Of the records below, reproduce only the span that opens with the line containing "Task: Click the 百亿补贴 超级88 badge" and closes with the last line.

============

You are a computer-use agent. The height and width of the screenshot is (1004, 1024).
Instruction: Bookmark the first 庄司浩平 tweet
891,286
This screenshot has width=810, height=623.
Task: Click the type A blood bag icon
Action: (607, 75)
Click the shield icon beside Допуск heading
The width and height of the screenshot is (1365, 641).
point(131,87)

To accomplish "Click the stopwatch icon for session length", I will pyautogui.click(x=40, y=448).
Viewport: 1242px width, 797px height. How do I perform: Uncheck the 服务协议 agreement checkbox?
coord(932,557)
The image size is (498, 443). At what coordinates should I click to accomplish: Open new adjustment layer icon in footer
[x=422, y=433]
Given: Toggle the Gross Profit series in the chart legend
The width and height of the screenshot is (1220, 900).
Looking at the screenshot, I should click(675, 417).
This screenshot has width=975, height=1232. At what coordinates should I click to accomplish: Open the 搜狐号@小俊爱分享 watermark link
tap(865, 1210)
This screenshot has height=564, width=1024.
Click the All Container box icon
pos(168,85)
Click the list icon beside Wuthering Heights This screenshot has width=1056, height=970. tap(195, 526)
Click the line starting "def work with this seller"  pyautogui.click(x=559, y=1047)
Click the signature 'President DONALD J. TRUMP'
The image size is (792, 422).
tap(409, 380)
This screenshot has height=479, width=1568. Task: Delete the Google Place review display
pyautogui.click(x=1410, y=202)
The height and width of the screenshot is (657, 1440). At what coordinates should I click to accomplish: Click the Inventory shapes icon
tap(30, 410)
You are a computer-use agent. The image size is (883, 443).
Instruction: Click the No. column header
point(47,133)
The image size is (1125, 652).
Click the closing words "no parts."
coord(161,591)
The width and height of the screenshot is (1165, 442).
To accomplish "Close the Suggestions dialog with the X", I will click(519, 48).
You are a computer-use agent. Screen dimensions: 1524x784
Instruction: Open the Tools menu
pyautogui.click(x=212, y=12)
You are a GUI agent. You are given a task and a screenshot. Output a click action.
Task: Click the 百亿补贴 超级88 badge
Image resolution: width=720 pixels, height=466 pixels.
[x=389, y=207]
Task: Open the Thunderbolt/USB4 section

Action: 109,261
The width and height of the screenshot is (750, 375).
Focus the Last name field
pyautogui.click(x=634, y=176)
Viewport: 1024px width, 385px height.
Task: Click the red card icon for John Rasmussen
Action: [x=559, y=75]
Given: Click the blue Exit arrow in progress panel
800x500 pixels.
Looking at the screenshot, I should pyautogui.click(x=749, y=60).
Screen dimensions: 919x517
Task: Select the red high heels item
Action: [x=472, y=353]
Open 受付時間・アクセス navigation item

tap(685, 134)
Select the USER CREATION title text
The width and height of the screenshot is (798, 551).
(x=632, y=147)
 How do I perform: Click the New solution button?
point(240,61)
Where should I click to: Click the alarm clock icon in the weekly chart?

============

**EXERCISE RESULT:**
Task: Click the 百亿补贴 超级88 badge
Image resolution: width=720 pixels, height=466 pixels.
[x=389, y=207]
Task: Open the Thunderbolt/USB4 section

Action: 109,261
The width and height of the screenshot is (750, 375).
Focus the Last name field
pyautogui.click(x=634, y=176)
Viewport: 1024px width, 385px height.
Task: Click the red card icon for John Rasmussen
Action: [x=559, y=75]
Given: Click the blue Exit arrow in progress panel
800x500 pixels.
Looking at the screenshot, I should pyautogui.click(x=749, y=60).
Screen dimensions: 919x517
Task: Select the red high heels item
Action: [x=472, y=353]
Open 受付時間・アクセス navigation item

tap(685, 134)
Select the USER CREATION title text
The width and height of the screenshot is (798, 551).
(x=632, y=147)
 How do I perform: Click the New solution button?
point(240,61)
Where should I click to: Click the alarm clock icon in the weekly chart?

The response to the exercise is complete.